An access control list is basically a list attached to an object specifying which security principals (users, groups, computers, and so on) are allowed to access the object and what level of access they are allowed to have. In Windows 2000, ACLs are more properly called discretionary access control lists (DACLs) because they can be configured and managed by administrators at their discretion.

There is also another type of ACL in Windows called a system access control list (SACL), which is used to control the generation of audit messages when object auditing has been configured on a file system.

System Access Control List (SACL)

Access Control List
Access Control List

A system access control list (SACL) enables administrators to log attempts to access a secured object. Each ACE specifies the types of access attempts by a specified trustee that cause the system to generate a record in the security event log. An ACE in a SACL can generate audit records when an access attempt fails, when it succeeds, or both.
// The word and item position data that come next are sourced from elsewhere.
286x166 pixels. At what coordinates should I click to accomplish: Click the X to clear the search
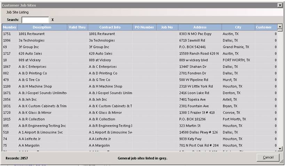coord(53,20)
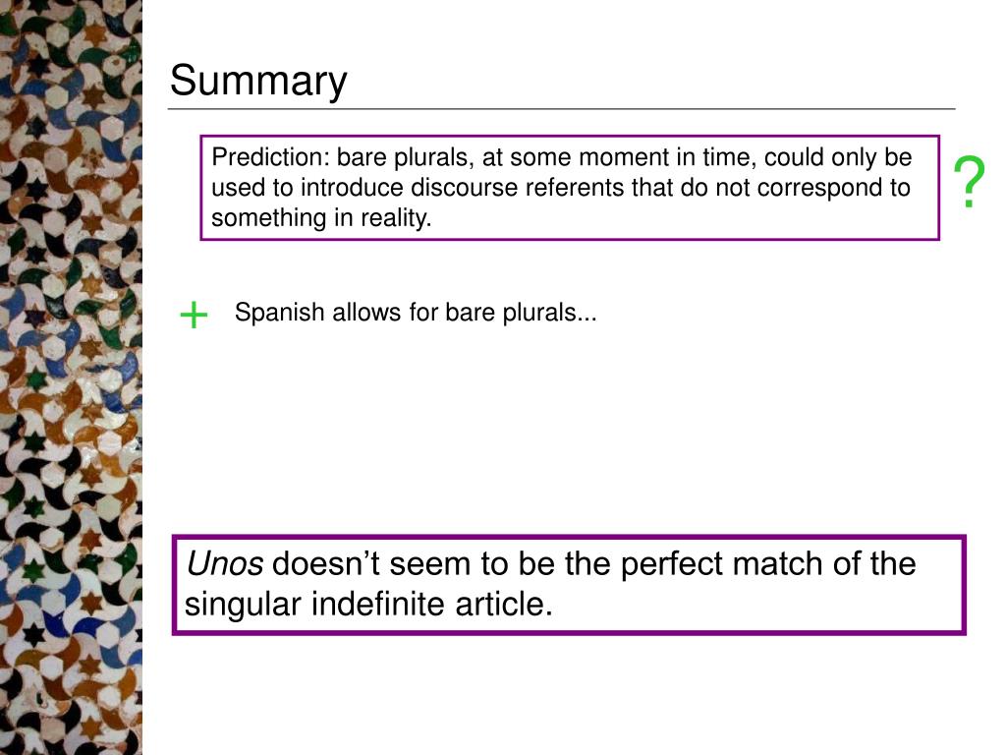Click the Unos conclusion purple box
The width and height of the screenshot is (1006, 755).
point(569,585)
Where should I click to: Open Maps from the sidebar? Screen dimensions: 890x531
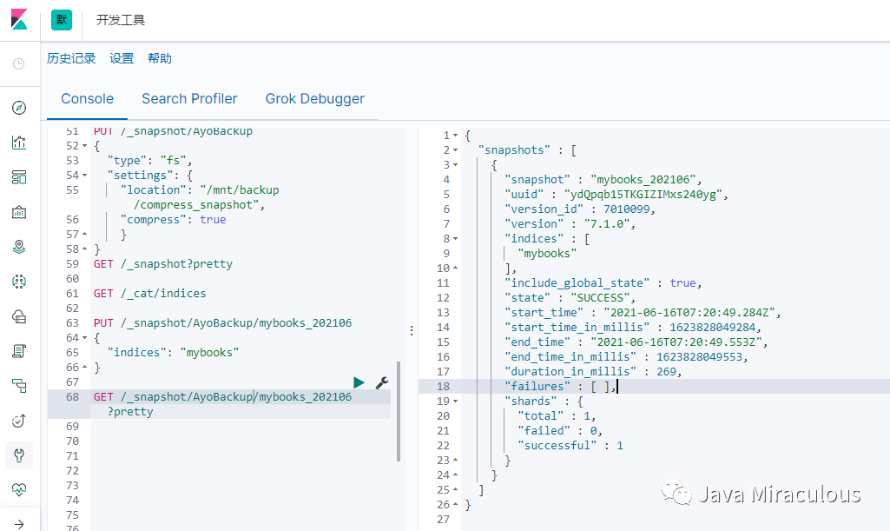pyautogui.click(x=19, y=247)
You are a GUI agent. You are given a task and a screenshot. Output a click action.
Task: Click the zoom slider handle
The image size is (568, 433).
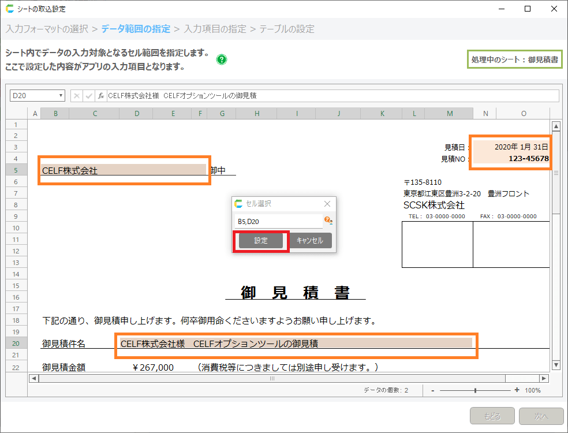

For more information about SACLs, see Audit Generation and SACL Access Right.

Access control lists are natively implemented on some UNIX operating system platforms such as Solaris (which first implemented ACLs in version 2.5.1) and are also available as third-party software for other UNIX platforms.

Traditionally access control on UNIX file systems was managed using the chmod (change mode) command, but this offered only limited or coarse-grained control of file permissions and provided no flexibility for configuring unique sets of access permissions for particular users or groups.



To set and display access control lists on Solaris, use the setfacl and getfacl commands. Other UNIX packages and add-ons may use different commands such as setacl and getacl.